Objective:
List every line in the material below that contains the word "Sort", treating uppercase and lowercase as different.

[Rows of pointing data]
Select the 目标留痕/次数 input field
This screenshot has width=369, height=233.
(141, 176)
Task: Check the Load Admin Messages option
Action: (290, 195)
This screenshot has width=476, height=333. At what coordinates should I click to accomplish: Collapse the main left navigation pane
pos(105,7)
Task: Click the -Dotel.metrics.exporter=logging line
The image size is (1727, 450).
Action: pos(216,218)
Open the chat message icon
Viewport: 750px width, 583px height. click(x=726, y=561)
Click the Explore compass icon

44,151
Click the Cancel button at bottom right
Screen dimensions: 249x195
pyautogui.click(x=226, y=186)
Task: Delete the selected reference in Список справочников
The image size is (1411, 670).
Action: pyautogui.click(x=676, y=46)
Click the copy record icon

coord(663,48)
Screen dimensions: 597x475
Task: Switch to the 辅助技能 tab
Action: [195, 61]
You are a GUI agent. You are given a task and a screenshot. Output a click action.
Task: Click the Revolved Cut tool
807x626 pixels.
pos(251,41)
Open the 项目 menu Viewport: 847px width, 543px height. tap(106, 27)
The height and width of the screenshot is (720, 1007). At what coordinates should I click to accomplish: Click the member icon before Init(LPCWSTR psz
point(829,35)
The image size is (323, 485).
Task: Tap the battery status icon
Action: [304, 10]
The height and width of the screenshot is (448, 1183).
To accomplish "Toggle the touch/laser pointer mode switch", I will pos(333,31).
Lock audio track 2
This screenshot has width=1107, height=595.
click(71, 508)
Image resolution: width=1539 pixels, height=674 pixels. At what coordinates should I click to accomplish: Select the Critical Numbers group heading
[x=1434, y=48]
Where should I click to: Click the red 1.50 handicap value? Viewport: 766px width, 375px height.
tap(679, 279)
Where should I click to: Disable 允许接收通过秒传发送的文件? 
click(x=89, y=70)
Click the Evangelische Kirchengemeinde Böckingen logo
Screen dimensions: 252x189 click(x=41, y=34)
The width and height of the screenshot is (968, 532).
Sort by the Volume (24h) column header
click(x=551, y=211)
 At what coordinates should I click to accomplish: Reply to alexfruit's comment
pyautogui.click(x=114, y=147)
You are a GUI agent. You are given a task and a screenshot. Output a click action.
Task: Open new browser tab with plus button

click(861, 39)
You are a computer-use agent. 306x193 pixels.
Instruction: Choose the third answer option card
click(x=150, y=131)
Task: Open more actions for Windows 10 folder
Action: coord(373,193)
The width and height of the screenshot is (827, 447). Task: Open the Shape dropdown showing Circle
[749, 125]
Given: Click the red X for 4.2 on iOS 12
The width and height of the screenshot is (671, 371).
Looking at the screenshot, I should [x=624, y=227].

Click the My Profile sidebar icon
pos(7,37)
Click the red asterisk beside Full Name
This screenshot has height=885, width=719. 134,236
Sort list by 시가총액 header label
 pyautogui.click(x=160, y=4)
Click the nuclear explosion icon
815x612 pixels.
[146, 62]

Solution for this exercise:
Sort by the Volume (24h) column header
Sort list by 시가총액 header label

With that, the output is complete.